Specializes in Advanced Practice, surgery.
Someone asked what you needed to do to get prescriptive authority. I'm an APRN (family nurse practitioner to be specific). Each state has it's own laws that govern the APNs. Basically you go through whatever APRN program you're interested in, take the boards with one of the certifying bodies (there are several, it depends on your specialty), & apply for a license in your particular state. Some states require a practice agreement with a Physician before you can apply for a DEA#, which will enable you to prescribe narcotics. My particular state requires a DEA# and a CDS# to prescribe narcotics, as well as a practice agreement. You may also need to register with the national prescribing index. Again, this depends on your state. Long story short........it's a pain in the ass.
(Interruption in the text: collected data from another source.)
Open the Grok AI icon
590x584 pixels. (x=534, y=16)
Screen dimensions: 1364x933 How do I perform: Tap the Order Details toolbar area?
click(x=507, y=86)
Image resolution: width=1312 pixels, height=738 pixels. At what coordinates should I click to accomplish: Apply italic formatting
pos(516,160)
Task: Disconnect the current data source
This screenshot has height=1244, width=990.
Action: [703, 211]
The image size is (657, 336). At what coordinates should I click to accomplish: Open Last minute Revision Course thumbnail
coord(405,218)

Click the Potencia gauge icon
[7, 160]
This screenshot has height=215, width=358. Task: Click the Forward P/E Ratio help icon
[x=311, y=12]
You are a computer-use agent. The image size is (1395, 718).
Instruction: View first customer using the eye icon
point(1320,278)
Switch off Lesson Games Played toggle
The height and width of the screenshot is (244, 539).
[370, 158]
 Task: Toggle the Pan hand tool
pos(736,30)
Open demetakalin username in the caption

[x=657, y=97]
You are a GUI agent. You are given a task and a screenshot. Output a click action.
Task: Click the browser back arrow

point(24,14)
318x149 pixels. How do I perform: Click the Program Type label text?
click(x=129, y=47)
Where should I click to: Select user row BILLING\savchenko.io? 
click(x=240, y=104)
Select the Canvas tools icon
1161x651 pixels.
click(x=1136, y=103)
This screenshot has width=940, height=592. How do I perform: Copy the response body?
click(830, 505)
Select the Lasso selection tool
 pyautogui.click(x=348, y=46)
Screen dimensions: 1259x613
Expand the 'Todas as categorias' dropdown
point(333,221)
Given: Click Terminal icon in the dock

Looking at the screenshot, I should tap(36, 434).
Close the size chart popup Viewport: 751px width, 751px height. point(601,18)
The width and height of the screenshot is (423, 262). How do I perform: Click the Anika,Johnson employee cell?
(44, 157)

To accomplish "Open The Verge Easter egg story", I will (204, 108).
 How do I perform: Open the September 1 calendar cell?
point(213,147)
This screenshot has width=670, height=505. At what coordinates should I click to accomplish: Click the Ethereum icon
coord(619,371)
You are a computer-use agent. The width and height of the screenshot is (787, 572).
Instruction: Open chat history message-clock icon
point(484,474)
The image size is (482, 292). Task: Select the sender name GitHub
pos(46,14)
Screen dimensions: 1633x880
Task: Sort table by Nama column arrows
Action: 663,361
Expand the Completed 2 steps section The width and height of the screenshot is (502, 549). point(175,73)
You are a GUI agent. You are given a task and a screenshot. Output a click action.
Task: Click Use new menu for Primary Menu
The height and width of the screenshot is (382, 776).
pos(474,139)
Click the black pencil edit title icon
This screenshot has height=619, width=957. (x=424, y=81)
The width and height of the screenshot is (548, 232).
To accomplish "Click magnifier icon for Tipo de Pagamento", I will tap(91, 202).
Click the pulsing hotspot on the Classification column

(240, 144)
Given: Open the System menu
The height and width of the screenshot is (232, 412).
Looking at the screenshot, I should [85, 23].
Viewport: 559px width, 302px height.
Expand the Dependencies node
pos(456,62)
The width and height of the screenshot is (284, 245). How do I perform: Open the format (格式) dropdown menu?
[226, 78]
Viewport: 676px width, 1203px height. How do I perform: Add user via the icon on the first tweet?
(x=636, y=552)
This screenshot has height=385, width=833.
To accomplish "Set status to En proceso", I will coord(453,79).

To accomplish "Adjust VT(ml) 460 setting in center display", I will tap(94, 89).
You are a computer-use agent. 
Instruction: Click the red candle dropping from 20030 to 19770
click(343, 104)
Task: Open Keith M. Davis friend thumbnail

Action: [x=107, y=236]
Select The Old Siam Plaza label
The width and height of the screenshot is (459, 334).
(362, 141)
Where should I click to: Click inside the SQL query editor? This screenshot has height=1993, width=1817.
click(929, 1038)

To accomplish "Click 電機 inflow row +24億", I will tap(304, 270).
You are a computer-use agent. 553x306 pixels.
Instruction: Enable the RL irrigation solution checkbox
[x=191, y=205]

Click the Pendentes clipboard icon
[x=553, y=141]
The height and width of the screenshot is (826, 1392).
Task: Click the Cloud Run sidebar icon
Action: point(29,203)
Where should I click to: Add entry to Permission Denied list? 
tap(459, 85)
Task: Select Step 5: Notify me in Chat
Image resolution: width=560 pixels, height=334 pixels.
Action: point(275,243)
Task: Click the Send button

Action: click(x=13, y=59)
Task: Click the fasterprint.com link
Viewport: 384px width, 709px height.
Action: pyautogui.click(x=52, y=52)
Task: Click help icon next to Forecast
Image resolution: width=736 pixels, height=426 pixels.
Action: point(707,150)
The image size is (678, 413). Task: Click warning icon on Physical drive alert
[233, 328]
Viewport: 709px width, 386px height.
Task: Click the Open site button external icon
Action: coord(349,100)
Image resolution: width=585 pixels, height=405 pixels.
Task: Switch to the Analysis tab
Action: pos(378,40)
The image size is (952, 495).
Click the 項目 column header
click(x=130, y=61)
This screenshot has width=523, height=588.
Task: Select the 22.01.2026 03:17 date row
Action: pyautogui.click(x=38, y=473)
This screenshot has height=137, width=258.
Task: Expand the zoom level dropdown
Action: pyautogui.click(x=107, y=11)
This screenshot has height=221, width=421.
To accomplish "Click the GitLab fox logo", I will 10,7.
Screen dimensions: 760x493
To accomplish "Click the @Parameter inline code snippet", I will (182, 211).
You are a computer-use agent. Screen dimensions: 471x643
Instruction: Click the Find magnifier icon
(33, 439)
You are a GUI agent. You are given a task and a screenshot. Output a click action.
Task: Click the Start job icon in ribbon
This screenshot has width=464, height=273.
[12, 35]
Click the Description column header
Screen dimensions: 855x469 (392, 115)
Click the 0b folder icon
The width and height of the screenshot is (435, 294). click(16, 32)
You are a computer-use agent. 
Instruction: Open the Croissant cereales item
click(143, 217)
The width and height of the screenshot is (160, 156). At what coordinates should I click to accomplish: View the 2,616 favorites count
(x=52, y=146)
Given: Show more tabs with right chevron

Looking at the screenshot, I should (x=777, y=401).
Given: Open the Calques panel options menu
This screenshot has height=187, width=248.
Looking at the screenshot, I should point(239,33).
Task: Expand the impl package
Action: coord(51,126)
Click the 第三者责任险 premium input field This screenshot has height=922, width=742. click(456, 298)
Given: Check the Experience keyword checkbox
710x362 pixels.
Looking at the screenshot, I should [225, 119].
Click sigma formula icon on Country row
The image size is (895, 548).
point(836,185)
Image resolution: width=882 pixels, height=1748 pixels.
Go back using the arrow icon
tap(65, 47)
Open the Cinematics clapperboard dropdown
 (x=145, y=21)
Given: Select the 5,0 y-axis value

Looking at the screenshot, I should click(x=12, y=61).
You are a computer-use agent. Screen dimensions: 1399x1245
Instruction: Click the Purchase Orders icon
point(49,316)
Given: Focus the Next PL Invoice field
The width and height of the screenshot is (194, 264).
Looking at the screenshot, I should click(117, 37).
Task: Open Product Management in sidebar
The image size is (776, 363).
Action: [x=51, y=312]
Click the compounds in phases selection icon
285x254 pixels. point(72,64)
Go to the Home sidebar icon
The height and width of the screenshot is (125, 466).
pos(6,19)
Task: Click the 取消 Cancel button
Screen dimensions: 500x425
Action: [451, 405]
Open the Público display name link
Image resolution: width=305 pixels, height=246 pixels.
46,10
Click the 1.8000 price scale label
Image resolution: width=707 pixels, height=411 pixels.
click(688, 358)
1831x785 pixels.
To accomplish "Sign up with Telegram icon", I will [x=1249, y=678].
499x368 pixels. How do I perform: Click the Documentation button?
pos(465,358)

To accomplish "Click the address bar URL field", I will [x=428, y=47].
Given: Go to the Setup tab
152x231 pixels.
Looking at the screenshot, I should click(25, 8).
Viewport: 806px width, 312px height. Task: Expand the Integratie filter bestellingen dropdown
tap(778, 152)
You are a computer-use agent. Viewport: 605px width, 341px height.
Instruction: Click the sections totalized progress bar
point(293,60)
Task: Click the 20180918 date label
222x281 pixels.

Thank you, in the UK once we have done the prescribing training you are able to prescribe any medication listed in the formulary with the exception of narcotics, for these you need an agreed and signed management plan from a supervising physician so it sound a similar arrangement.

Specializes in LTC, Memory loss, PDN.

Of course this thread is concerned with the civilian practice, but military nurses (used to) have prescriptive authority. I did (however very limited) even as a LPN.

Here's a real life example of why nursing judgement needs the support of a licensed Independent Practitioner.

Ibuprofen for pain/fever. Absolutely OTC.

What if your patient takes Lithium for bipolar illness?

Is it still indicated?

No. (Ibuprofen can raise serum lithium levels to potentially toxic levels.)

As a nurse I quite often talk to residents about patient problems and will ask them for a med. It is still the responsibility of the LIP to make the call for the appropriate medication intervention. (The might ask me about what med is usually used and how often it is usually given but the provider makes the call for writing an order.)

Here's an example of differing philosophy in practice. Its not clear whether we can apply topical antibiotic ointment without an order. I usually have. My mentor suggested that I should get an order in the future. During the same conversation he acknowledged being willing to give nicotine replacement without an order and get an order later. I won't do that because it is crossing the mouth barrier and entering the body.

I think the correct answer is to always get an order and stay within the scope of practice.

Of course this thread is concerned with the civilian practice, but military nurses (used to) have prescriptive authority. I did (however very limited) even as a LPN.

As an HM I could hand out comfort meds sans order.....

Specializes in Med/Surg, Home Health.

Nope, cant administer anything without a doc order, even tylenol. Imagine giving a tylenol to a patient with a headache but later find out he has liver failure. You cant give anything to any patient without an order.